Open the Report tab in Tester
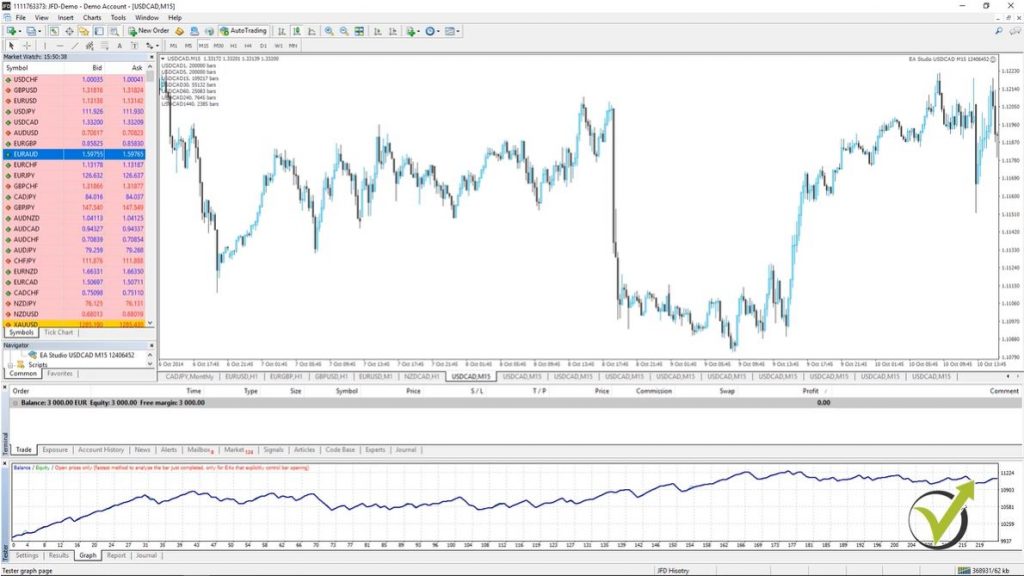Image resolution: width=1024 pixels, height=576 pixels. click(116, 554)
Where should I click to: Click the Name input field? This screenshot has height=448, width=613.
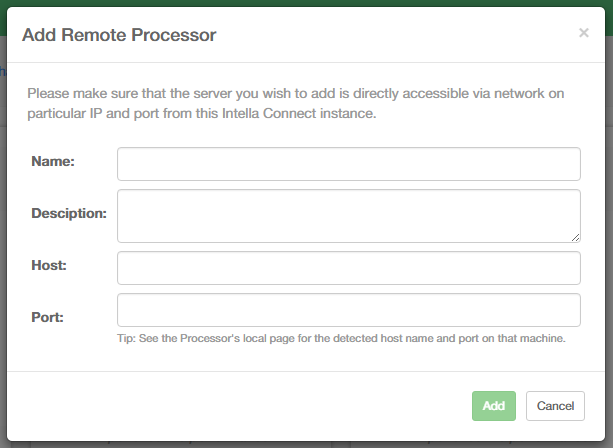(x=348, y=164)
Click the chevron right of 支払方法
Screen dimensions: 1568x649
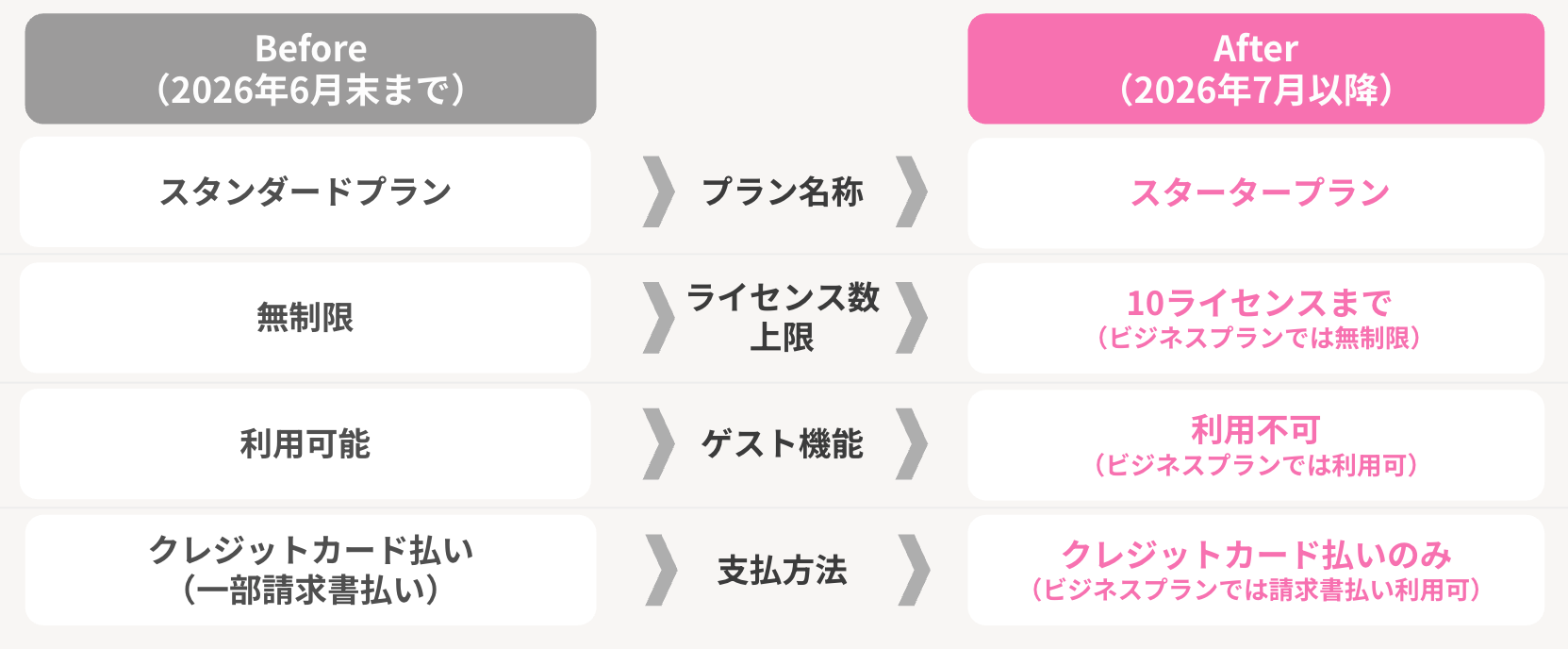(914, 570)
########
Return the data exactly. Pictures stay out.

Open the Report tab in Tester
Image resolution: width=1024 pixels, height=576 pixels. click(116, 554)
Where should I click to: Click the Name input field? This screenshot has height=448, width=613.
(x=348, y=164)
Click the chevron right of 支払方法
Screen dimensions: 1568x649
(914, 570)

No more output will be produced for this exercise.